# BB Treffen in Rathekau



## hornhechteutin (13. Mai 2009)

Moin Moin ,
hat jemand Bock mit dem BB mal einen Forellensee unsicher zu machen ? Ein paar Boardis haben das ja schon mal erfolgreich versucht in dem See von Uwe . Dachte da an einen Donnerstag und innerhalb der nächsten Wochen ( bis Ende Juni hab ich Zeit ) . Wäre gerade für Einsteiger in die BB Materie nicht was weil der Platz überschaubar ist und keine Wellen die Sache erschweren .


*Fest dabei am 18.6*
hornhechteutin
Schwarzwuselchen


Gruß aus Eutin
Michael


----------



## SimonHH (13. Mai 2009)

*AW: BB Treffen im Forellesee 23626 Rathekau*



hornhechteutin schrieb:


> Moin Moin ,
> hat jemand Bock mit dem BB mal einen Forellensee unsicher zu machen ? weil keine Wellen die Sache erschweren .
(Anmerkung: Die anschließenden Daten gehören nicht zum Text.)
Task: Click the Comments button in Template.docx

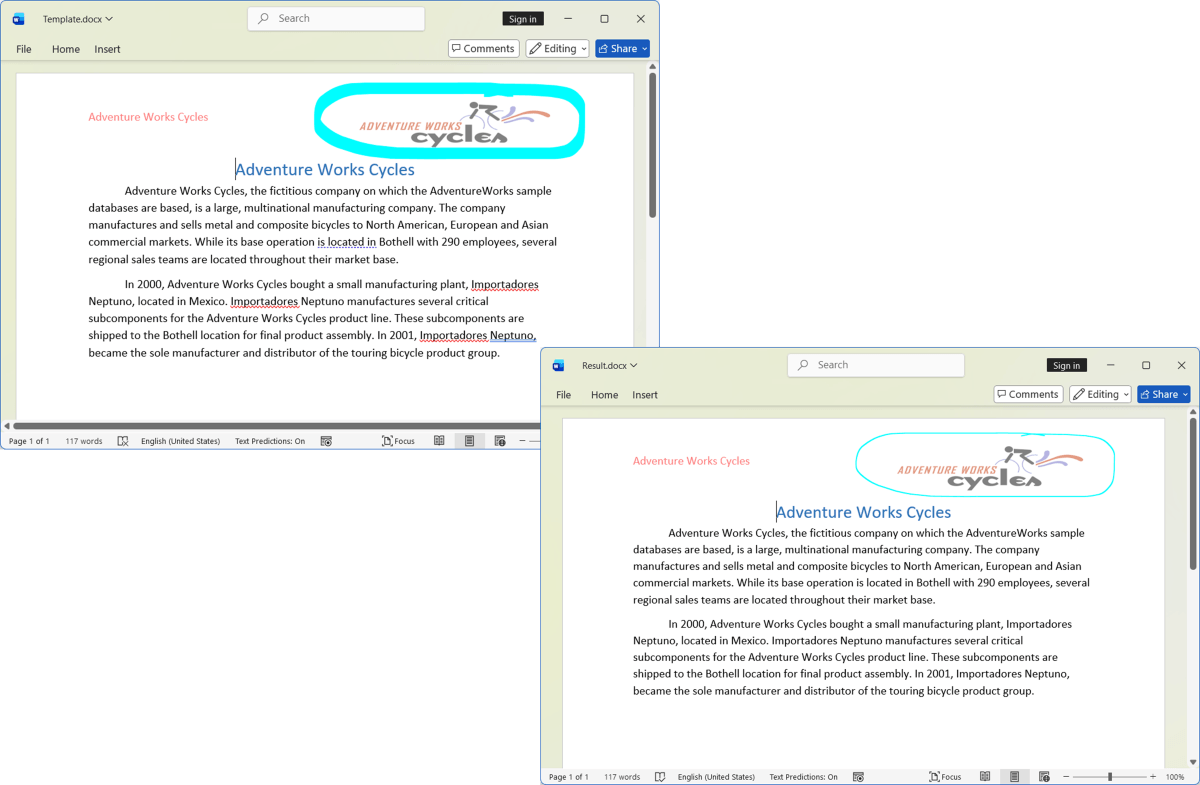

hm...ob die schwäbische frohnatur auch erscheint? |kopfkrat


ist ja eher das gemütliche rentnerangeln aufm ententeich...genau richtich für thomas


----------



## Bxxt xnglxr (13. Mai 2009)

*AW: BB Treffen im Forellesee 23626 Rathekau*

Also wenn das Zeitlich passt, wäre ich mit "JAK" dabei 

Mirco


----------



## larsgerkens (13. Mai 2009)

*AW: BB Treffen im Forellesee 23626 Rathekau*

moin!

ich war letztes mal auch dabei... war ne seehr lustige sache, leider ließen die fänge zu wünschen übrig (glaub es wurde nix gefangen) ... 
falls es bei mir zeitlich passt, wäre ich auch dabei... fände die erste Juni woche nicht schlecht?

gruß
lars


----------



## macmarco (13. Mai 2009)

*AW: BB Treffen im Forellesee 23626 Rathekau*

Schööööööööööööne Sache....
Melde mich dann mal mit dem "Jak" an  Das ging mir letztens auch schon durch den Kopp nach dem Motto "Da war mal was"....

@Lars: Klar wurde was gefangen.... Wir Landgänger haben nen paar Saiblinge überzeugen können und Refos natürlich


----------



## Blindfischer (14. Mai 2009)

*AW: BB Treffen im Forellesee 23626 Rathekau*



macmarco schrieb:


> Schööööööööööööne Sache....
> Melde mich dann mal mit dem "Jak" an  Das ging mir letztens auch schon durch den Kopp nach dem Motto "Da war mal was"....
> 
> @Lars: Klar wurde was gefangen.... Wir Landgänger haben nen paar Saiblinge überzeugen können und Refos natürlich


 

Ick komm ooch mitm Yak.... dann wirds wenigstens richtich voll:m

Aber Donnerstachs? ich muss doch Aabeiden, mal sehn ob das passt, mir würde ein Freitach besser gefallen.

Gruß


----------



## Schwarzwusel (14. Mai 2009)

*AW: BB Treffen im Forellesee 23626 Rathekau*

Die Show kann ich mir doch nicht entgehen lassen. 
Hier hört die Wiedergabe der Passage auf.